----- Trecho do texto

Fotógrafo registra sonho de sua mulher
Viajante como o pai e também fotógrafo Rômulo Fialdini, com quem trabalhou por dois anos, o paulista Valentino Fialdini (*) tem 32 anos, e já rodou bastante o mundo a trabalho: produziu fotos para os livros das Embaixadas do Brasil em Washington, Lisboa e Paris, por exemplo. Mas foi para ceder ao desejo de sua mulher, Doris Sochaczewski, que se aventurou na Indochina.
A chegada foi por Hanói. E de lá vieram descendo até Saigon, passando por cidades como Hue, Dalat, Nha Trang, Hoi An (antiga capital)... navegando pelo rio Mekong, onde Marlon Brando ficou escondido no filme Apocalipse Now. Estava frio em Hanói, e quente em Saigon, no Vietnã, e “passamos um calor infernal no Camboja”, diz Doris ao lado do marido. De Saigon voaram para Siem Reap, onde fica o célebre templo Angkor Wat (“majestoso e muito quente!”).
Enquanto ele tomava cerveja nas piscinas dos hotéis maravilhosos, ela andava de bicicleta, entrava nos “muquifos,” se misturava com o povo e conhecia gente, especialmente vietnamitas (“mulheres delicadas e lindas”). Os dois acharam todos muito simpáticos: “O Vietnã é muito rural, mas está se desenvolvendo muito pela indústria, que descobriu lá mão-de-obra barata. E os cambojanos lhes pareceram extremamente felizes depois que passaram pelo regime do Kmer Vermelho: “ficamos espantados com o bom humor e a falta de ressentimento das pessoas”, dizem em coro.

----------
----- Listagem de dados

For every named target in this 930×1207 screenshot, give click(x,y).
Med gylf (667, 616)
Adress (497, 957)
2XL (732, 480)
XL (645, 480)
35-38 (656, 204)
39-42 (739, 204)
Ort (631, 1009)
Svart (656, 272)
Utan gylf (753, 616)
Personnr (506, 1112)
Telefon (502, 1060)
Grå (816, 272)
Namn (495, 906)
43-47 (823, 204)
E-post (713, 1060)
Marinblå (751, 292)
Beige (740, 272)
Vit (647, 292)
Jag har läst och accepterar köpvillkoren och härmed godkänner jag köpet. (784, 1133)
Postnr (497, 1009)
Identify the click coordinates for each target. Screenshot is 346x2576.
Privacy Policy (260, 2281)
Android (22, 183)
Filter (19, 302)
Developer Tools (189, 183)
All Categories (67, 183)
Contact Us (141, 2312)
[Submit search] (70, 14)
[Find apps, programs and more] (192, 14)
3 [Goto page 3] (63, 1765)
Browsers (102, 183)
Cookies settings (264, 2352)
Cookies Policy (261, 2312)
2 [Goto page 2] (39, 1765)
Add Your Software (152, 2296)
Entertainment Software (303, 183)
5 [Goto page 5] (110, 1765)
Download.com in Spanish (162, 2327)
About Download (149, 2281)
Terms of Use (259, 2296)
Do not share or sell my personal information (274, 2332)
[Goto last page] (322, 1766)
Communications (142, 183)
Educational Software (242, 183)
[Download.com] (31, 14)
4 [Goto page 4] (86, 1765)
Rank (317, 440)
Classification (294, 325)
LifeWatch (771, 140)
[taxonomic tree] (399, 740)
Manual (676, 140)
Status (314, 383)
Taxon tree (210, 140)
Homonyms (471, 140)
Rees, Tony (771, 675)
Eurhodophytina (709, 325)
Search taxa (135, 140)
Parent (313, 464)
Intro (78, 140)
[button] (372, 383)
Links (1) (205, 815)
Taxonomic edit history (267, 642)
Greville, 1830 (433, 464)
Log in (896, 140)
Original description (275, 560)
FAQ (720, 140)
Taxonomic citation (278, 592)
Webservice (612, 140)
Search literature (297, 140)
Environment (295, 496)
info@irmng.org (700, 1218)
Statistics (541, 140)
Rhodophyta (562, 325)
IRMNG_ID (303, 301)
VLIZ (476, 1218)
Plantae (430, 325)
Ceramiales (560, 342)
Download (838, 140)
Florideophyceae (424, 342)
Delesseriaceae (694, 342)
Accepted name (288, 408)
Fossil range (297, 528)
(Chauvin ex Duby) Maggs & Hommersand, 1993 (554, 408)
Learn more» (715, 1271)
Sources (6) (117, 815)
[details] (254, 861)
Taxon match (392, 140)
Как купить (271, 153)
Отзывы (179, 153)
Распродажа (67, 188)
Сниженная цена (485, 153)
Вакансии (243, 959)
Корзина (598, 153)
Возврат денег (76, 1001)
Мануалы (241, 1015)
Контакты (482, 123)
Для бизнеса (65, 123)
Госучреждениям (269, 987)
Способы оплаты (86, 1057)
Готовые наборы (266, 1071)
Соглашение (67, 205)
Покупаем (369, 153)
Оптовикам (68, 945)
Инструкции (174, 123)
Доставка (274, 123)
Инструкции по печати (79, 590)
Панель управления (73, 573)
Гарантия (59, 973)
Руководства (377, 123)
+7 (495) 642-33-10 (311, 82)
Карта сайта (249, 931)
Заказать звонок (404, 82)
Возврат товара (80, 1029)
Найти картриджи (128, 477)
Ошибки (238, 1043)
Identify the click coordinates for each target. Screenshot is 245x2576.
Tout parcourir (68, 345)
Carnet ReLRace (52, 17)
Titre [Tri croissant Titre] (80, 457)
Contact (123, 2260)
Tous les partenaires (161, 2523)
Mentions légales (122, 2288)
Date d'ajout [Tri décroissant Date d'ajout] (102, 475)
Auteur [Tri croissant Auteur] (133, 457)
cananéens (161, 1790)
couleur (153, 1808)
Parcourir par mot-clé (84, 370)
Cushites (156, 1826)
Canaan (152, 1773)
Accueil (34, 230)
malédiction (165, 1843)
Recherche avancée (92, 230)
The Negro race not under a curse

----------

## Aplique a leitura
- a) Liste todas as cidades que, segundo o texto sobre a viagem à Indochina, o casal percorreu nesse roteiro.
- b) Transcreva o texto sobre a viagem à Indochina de "Fotógrafo registra sonho" até "aventurou na Indochina.", trocando "Lisboa" por "Roma".
- c) Retome o texto sobre a viagem do casal à Indochina a partir do ponto em que ele termina.

## Respostas por tarefa
- a) Hanói, Saigon, Hue, Dalat, Nha Trang, Hoi An e Siem Reap.

- b)
Fotógrafo registra sonho de sua mulher
Viajante como o pai e também fotógrafo Rômulo Fialdini, com quem trabalhou por dois anos, o paulista Valentino Fialdini (*) tem 32 anos, e já rodou bastante o mundo a trabalho: produziu fotos para os livros das Embaixadas do Brasil em Washington, Roma e Paris, por exemplo. Mas foi para ceder ao desejo de sua mulher, Doris Sochaczewski, que se aventurou na Indochina.

- c)
Comeram os dumplings no meio da rua em plena crise aviária, acharam a comida deliciosa, lembrando a chinesa - rica em peixes, massas orientais, rolinhos, além das frutas deliciosas, como o mangostim. Do Vietnã trouxeram coisas lindas: a coleção de chapéus de Doris, porcelanas, bolsas artesanais da região de Sapa, região montanhosa, e cestaria. No Camboja visitaram uma escola profissionalizante onde o povo continua a fazer esculturas como seus ancestrais, e trabalhos em seda.
“A idéia da viagem foi culpa minha; tinha muita curiosidade de conhecer a região, de entender o que seria a Indochina, e sobretudo desvendar o que vi no filme Indochine, com Catherine Deneuve”, diz Doris. Que certamente voltaria ao Camboja com Valentino, porque amaram: é um lugar que todos têm que ir, pois o legado que eles deixaram lá é um patrimônio para a humanidade”.
(*) Desde 1997 Valentino colabora com as revistas Casa Vogue, Vogue, Homem Vogue, Casa Claudia, Viver Bem, Pen Magazine (Japão), entre outras; e participou de exposições coletivas, além de fazer individuais, como Celebridades, na Galeria Paul Mitchell, em 2004. Seu trabalho pessoal está baseado na interpretação da luz e do espaço.